I’ll tell you what, playing with a baby or a toddler does more good for my mental health than any meditation app or a thousand dollars of therapy. Babies live in the moment naturally, every moment. Lately, we all try to force ourselves back into that state to be mentally well—without ever acknowledging that we were BORN in that state. Or that we can relearn if from younger folks.

Yep, babies and toddlers do something right, something that we in-our-prime adults do horribly. How ‘bout that. I bet they might even do more than one thing better than adults! Maybe we should…appreciate them. Maybe we shouldn’t rush them toward reading and playing competitive sports and keeping a schedule.

In my life, I’ve been lucky enough to spend time with active, vibrant, centered teen girls—enough time to see behind the wall of coded culture. And let me tell you, these people are beautiful.

It’s easier to see in the woods, when all the nitpicking of the world leaves them alone for a bit. That’s why I’m a huge advocate of camping for teens.

I’ll never forget one of my most challenging campers getting frustrated with her fellow campers on an overnight. She’d had enough goofing around. She decided to show her unit how to make a breakfast over a fire, for crying out loud. She took over entirely as I faded into the shadows. She gave orders, cooked, managed, and served. Then she sat down with a couple of pieces of bacon. Turns out, she doesn’t eat eggs. But she made them for everyone else.

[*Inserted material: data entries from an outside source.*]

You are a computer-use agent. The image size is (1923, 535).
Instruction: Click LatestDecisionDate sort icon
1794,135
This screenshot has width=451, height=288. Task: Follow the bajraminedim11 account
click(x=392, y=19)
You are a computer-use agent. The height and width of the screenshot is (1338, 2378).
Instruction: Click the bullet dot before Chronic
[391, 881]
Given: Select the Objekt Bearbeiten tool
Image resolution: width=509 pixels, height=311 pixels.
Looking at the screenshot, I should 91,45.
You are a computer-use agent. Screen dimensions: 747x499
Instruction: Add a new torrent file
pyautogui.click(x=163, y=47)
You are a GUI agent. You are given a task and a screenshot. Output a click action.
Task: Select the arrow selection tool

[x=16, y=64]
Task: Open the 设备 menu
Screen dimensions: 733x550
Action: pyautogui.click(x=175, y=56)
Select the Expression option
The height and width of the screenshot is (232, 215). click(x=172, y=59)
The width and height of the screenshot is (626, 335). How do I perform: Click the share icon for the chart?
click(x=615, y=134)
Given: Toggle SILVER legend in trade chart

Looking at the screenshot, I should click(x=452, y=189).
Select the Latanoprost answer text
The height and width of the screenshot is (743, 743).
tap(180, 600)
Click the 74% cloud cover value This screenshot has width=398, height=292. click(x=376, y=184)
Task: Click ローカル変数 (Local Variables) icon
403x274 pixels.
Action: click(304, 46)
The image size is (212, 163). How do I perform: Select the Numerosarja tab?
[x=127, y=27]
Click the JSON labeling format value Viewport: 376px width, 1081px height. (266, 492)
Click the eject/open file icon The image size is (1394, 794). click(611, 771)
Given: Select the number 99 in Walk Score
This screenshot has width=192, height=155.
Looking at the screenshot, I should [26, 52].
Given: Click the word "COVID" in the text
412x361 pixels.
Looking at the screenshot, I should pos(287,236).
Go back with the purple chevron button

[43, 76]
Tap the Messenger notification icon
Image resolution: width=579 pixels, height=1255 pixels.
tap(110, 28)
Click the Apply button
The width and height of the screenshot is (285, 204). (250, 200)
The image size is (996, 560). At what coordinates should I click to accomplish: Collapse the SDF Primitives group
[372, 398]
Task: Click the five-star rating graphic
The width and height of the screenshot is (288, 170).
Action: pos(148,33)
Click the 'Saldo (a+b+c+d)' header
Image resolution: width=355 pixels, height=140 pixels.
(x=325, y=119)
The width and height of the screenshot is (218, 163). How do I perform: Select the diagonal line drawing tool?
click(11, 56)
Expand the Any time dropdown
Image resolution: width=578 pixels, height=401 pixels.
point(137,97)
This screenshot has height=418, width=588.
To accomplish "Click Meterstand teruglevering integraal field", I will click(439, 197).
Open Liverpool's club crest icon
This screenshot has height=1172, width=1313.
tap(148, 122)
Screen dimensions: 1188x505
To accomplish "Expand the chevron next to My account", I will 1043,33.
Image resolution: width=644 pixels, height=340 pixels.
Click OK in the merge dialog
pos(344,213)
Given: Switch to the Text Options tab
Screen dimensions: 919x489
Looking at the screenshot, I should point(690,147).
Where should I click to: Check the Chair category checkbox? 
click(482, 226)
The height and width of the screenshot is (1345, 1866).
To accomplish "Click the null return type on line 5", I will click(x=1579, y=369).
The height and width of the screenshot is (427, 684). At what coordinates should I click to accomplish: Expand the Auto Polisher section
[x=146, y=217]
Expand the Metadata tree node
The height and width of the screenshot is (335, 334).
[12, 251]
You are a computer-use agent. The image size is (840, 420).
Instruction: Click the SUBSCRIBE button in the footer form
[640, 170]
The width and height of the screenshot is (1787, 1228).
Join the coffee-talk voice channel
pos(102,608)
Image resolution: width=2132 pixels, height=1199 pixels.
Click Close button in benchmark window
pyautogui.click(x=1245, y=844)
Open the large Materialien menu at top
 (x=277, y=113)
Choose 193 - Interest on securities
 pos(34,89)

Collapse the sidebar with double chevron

I also remember the entire unit thanking her and singing her praises later than night. And I also remember her running out of the tent. She couldn’t handle hearing that much praise. She wasn’t used to it.

At the time, that made me sad on an individual level. Now my sadness—and a little righteous anger—has gotten more global. Now that I’m not even remotely a teen, but the parent of a teen, I see a bigger picture. I see these girls moving through our world, keeping their awesomeness low key, and I want to bring that awesome to the world!

Teen girls prioritize relationships—with friends and possible romantic partners. You know who else invests in relationships? The folks in the blue zones who live to be a hundred and stay healthy doing it. How about that.

I just finished volunteering backstage at the youth circus, in the girls’ dressing room, for a week. I watched thirty girls lend and borrow shoes, remind each other of entrances coming up, zip costumes, talk over acts they just finished, and do each other’s hair and makeup constantly. Tides of giving and receiving washed through the room. It was beautiful.

And about that word beautiful… You know what I did this morning? I took a few extra seconds to pick a fun dress from my closet. I checked myself out in the mirror before I went about my day. And I felt great about it.

You know why? Because I just spent a week with people who do that. Teen girls try new products—whatever type they love, be it hand cream or shampoo or a new blush palette. They wear clothes they like. They give themselves a onceover in the mirror before they go. (They also wear pajamas all day and pack for a weekend in a backpack as needed. I seriously love these girls!)

There’s nothing beautiful about being obsessed with appearance, but loving yourself and caring for yourself is GORGEOUS. We cheer when gay men or French women do it—they get book deals and tv shows. Yet teen girls walk in our midst, modeling self-care left and right, and we dismiss it.

Well, I am here for you, teen girls. I’m glad you exist. I love the avenues of life that you explore. I want to bring a little of your values into my life and into our world.

Thank you for doing you! You’ve helped me do me a little better.